_Written instruction 1_
In the article on the 2026 Copa Sudamericana first stage, update the passage between "The 2026 Copa Sudamericana first" and "in Luque, Paraguay.", inclusive, by giving it again with "Convention Centre" replaced by "Convention Center".

= 2026 Copa Sudamericana first stage =

The 2026 Copa Sudamericana first stage was played from 3 to 5 March 2026. A total of 32 teams competed in the first stage to decide 16 of the 32 places in the group stage of the 2026 Copa Sudamericana.

==Draw==

The draw for the first stage was held on 18 December 2025, 12:00 PYT (UTC−3), at the CONMEBOL Convention Centre in Luque, Paraguay.

For the first stage, the 32 teams involved were divided into eight pots according to their national association. The 32 teams were drawn into 16 ties, with the four teams from each national association being drawn against a rival from the same association in two ties per association. The first team drawn in each tie hosted the match.

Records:

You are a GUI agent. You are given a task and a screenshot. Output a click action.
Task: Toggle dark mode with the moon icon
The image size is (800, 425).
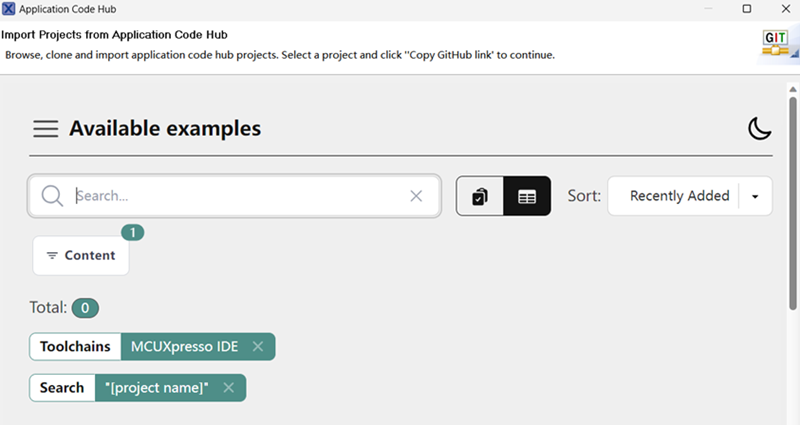pyautogui.click(x=760, y=129)
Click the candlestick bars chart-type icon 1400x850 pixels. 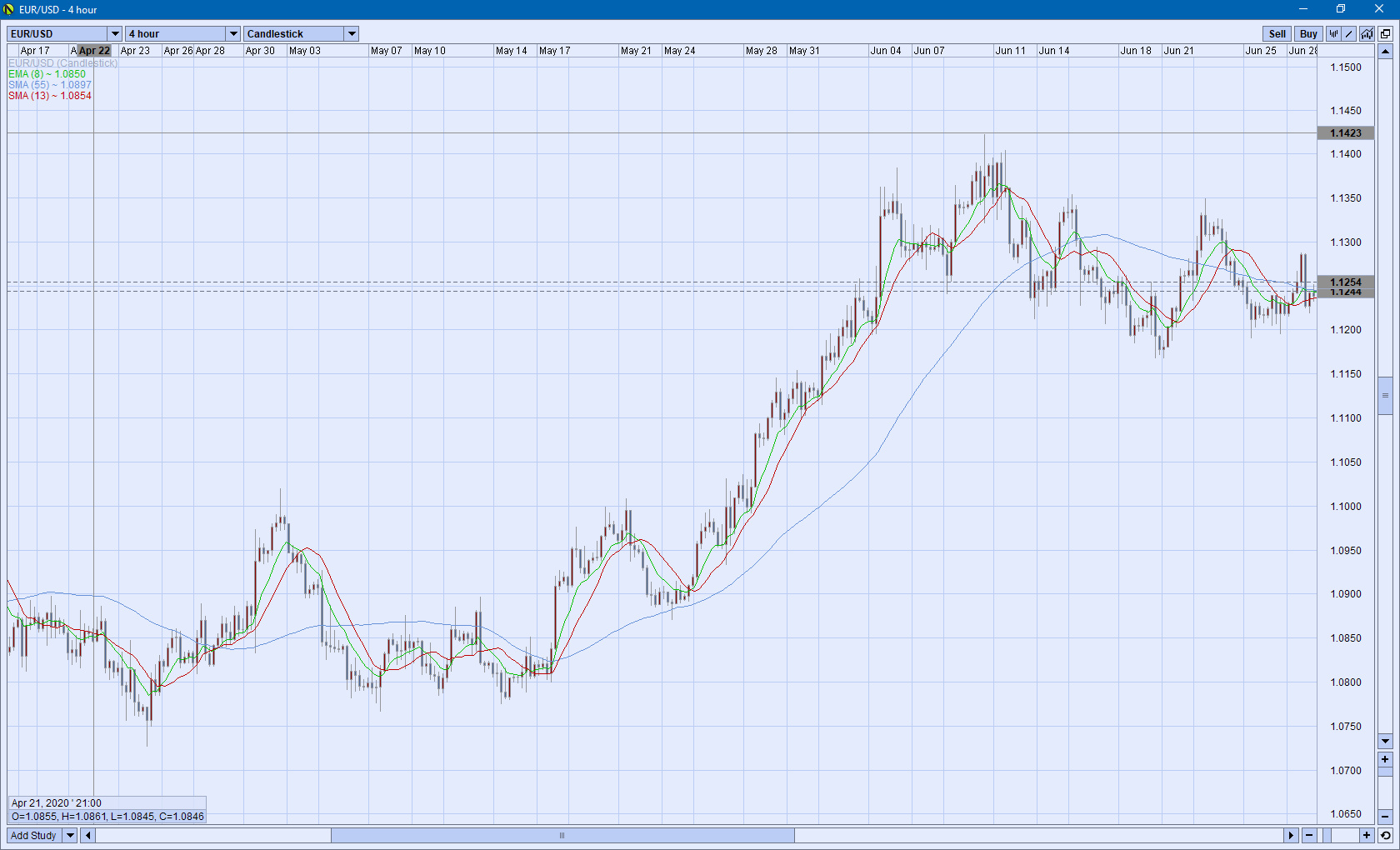[x=1333, y=34]
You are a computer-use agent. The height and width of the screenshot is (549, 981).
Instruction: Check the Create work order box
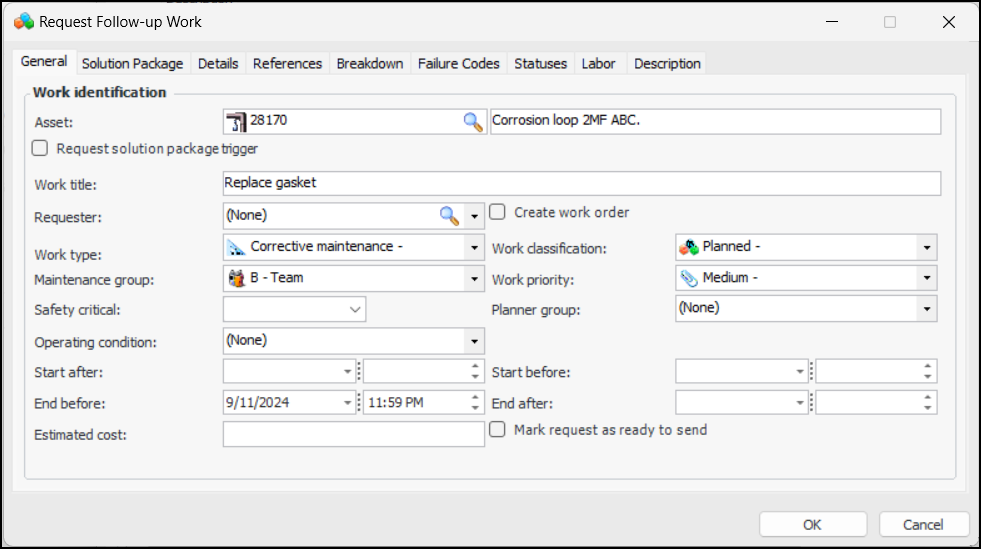(497, 212)
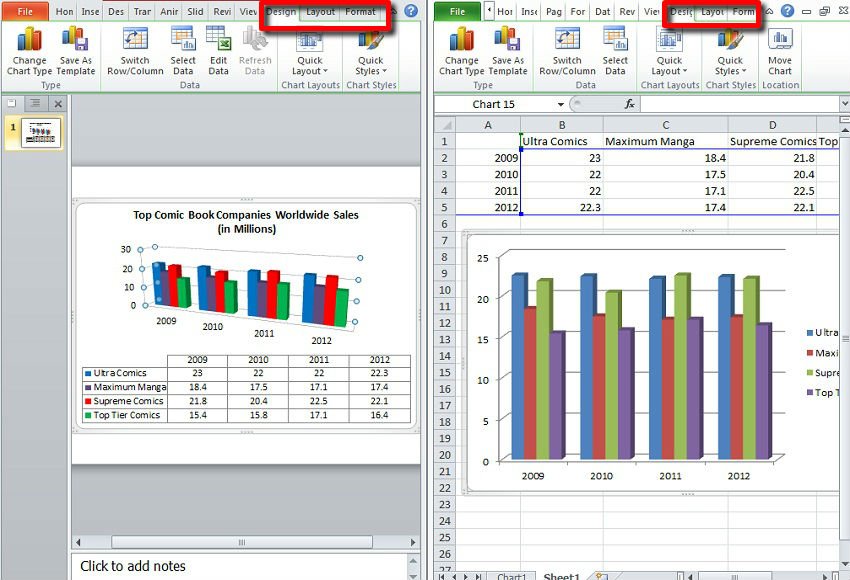The image size is (850, 580).
Task: Expand Quick Styles dropdown in Excel
Action: [730, 51]
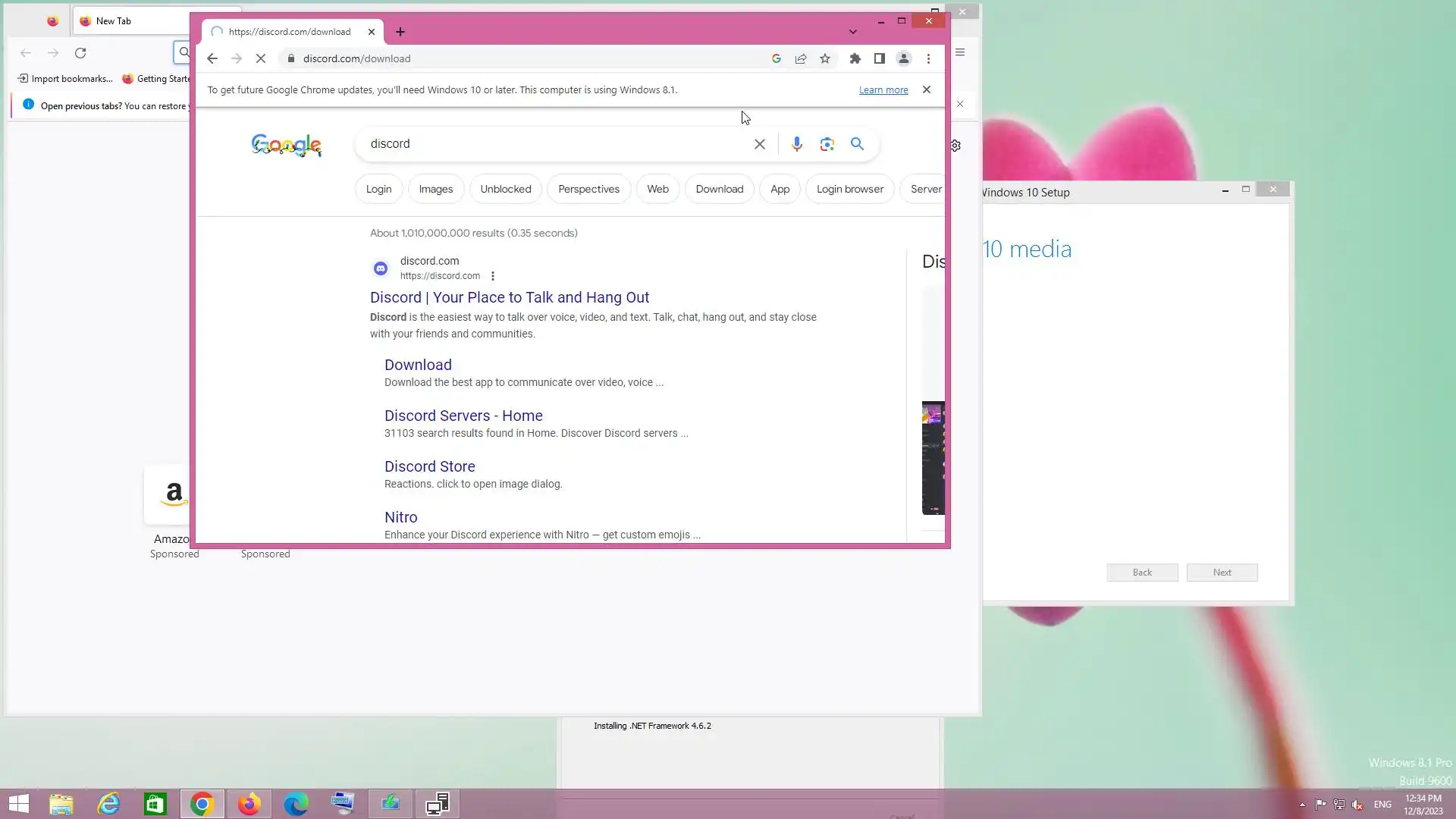Open Firefox from the taskbar

[x=249, y=804]
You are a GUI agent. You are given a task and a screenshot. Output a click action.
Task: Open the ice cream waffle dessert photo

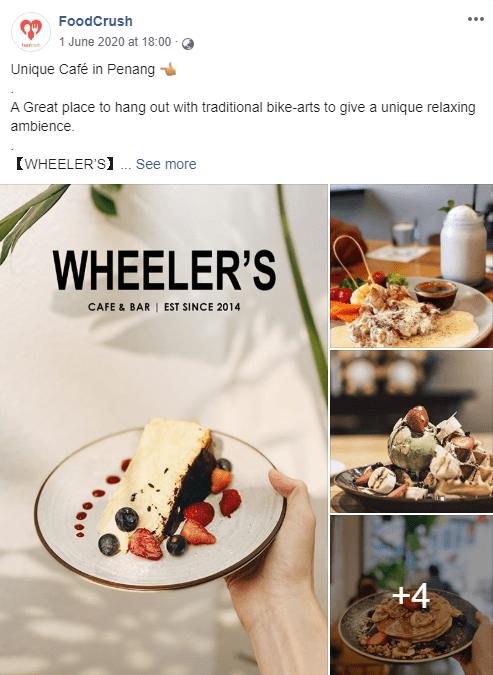click(412, 431)
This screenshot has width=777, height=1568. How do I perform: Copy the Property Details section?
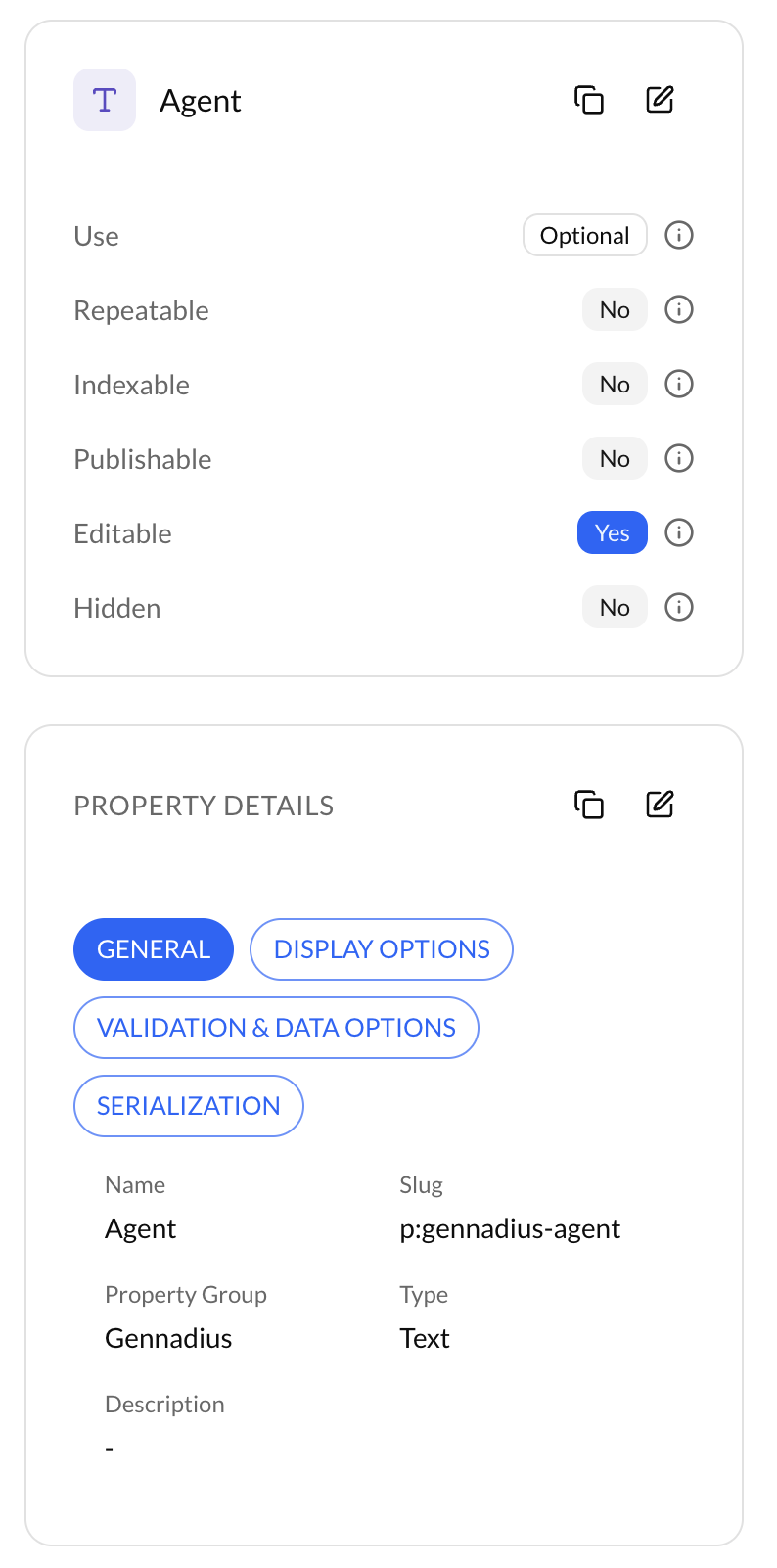click(589, 804)
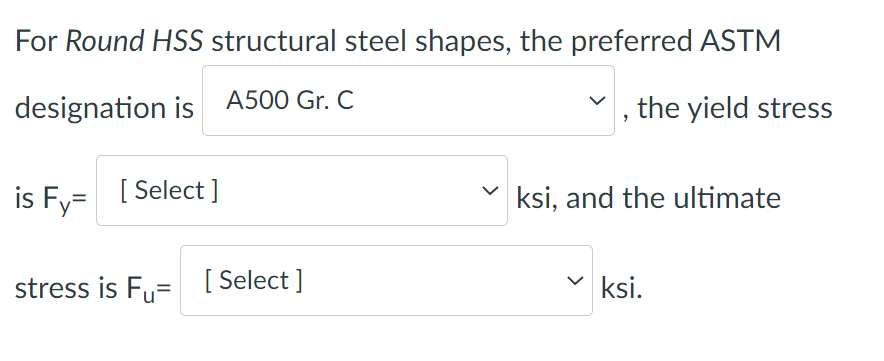Open the Fy yield stress dropdown
The image size is (884, 361).
(x=302, y=191)
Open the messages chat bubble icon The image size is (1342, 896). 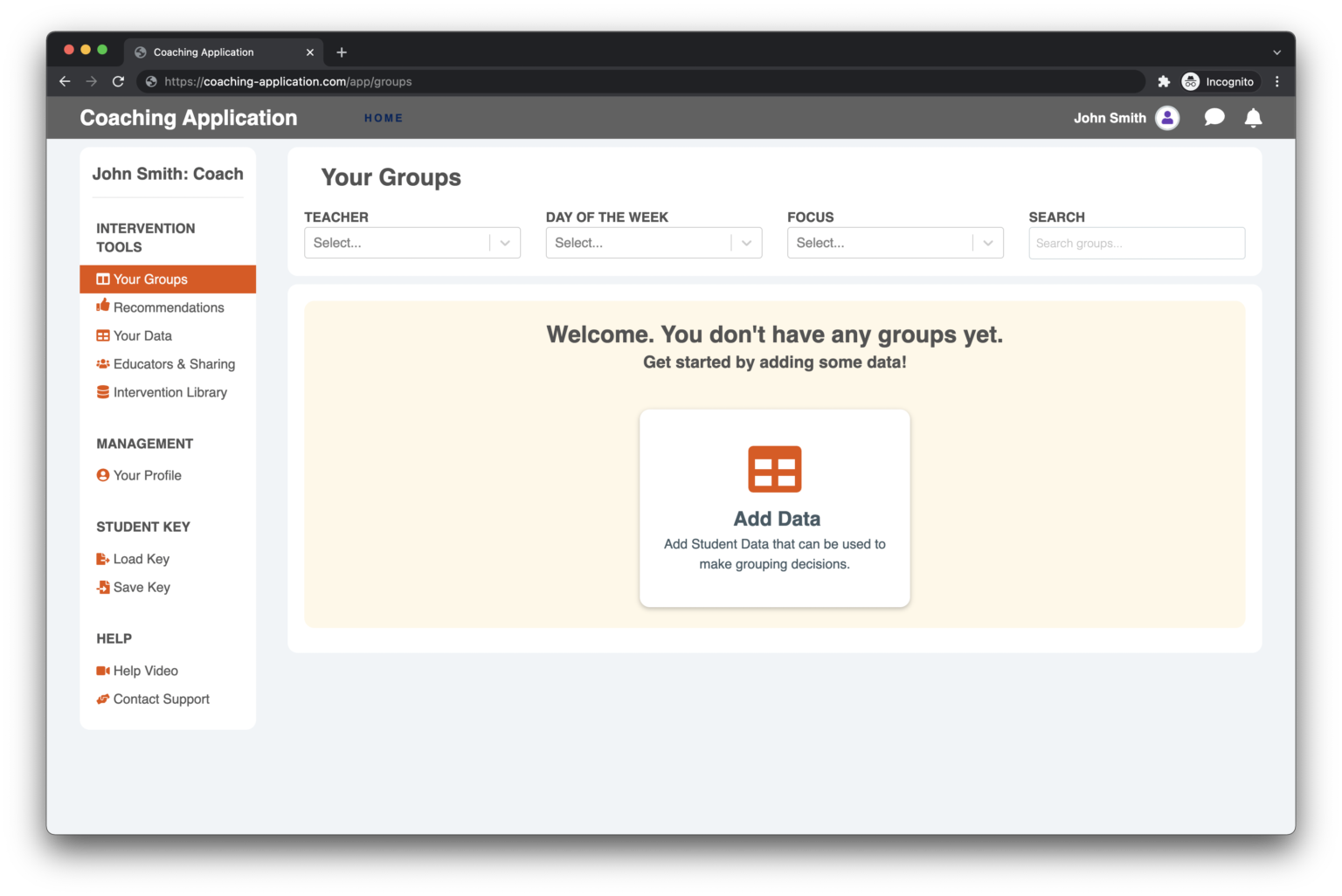1214,117
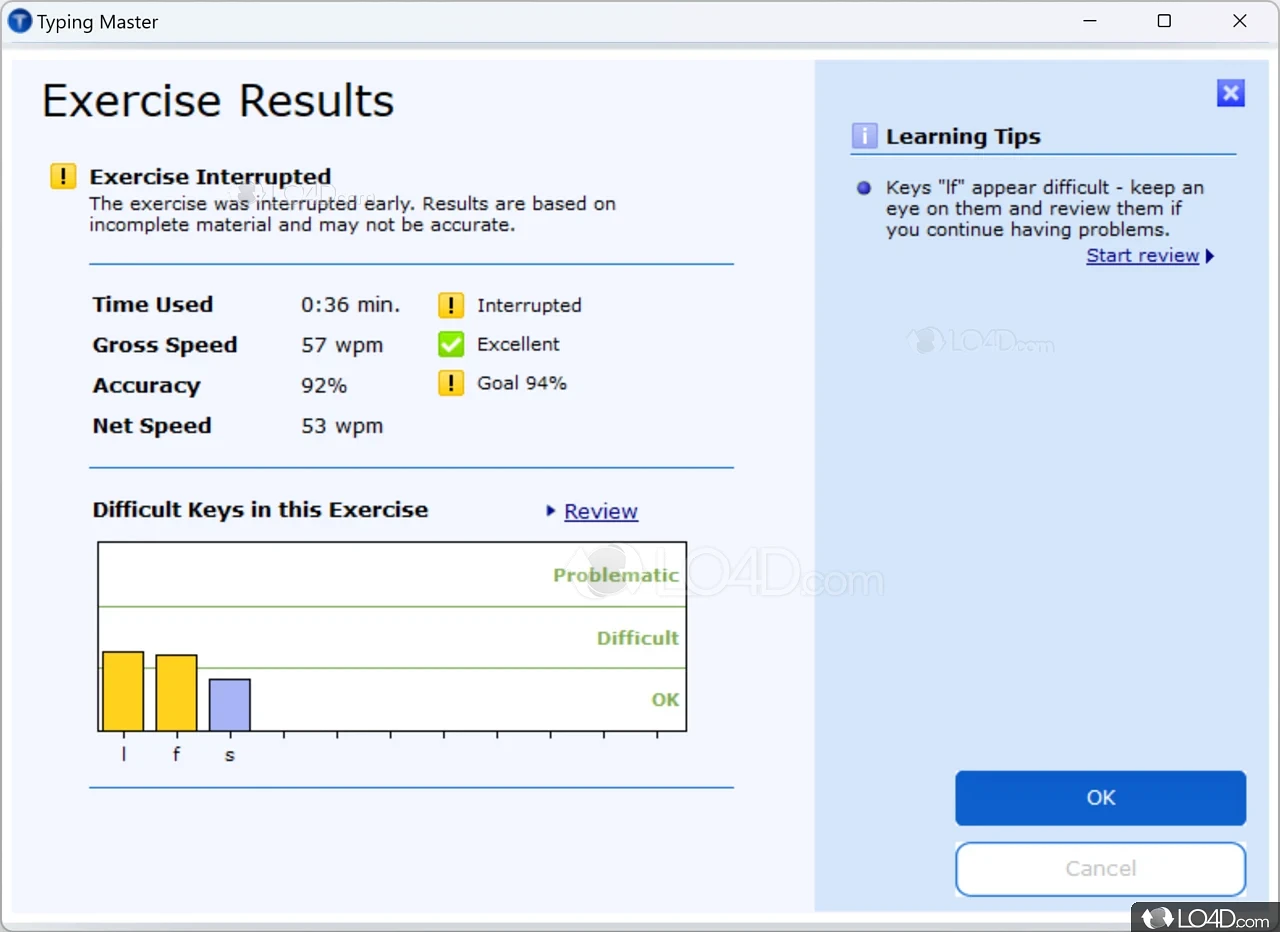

_Written instruction 2_
Output, word for word, the lines of the records between the lines holding "You are a computer-use" and "click(412, 431)", inclusive, and leave the pictures out.

_Worked solution 1_
The 2026 Copa Sudamericana first stage was played from 3 to 5 March 2026. A total of 32 teams competed in the first stage to decide 16 of the 32 places in the group stage of the 2026 Copa Sudamericana.

==Draw==

The draw for the first stage was held on 18 December 2025, 12:00 PYT (UTC−3), at the CONMEBOL Convention Center in Luque, Paraguay.

_Worked solution 2_
You are a computer-use agent. The height and width of the screenshot is (549, 981).
Instruction: Check the Create work order box
(497, 212)
The image size is (850, 580).
Task: Expand Quick Styles dropdown in Excel
Action: [730, 51]
Open Firefox from the taskbar

[x=249, y=804]
You are a GUI agent. You are given a task and a screenshot. Output a click action.
Task: Open the ice cream waffle dessert photo

click(412, 431)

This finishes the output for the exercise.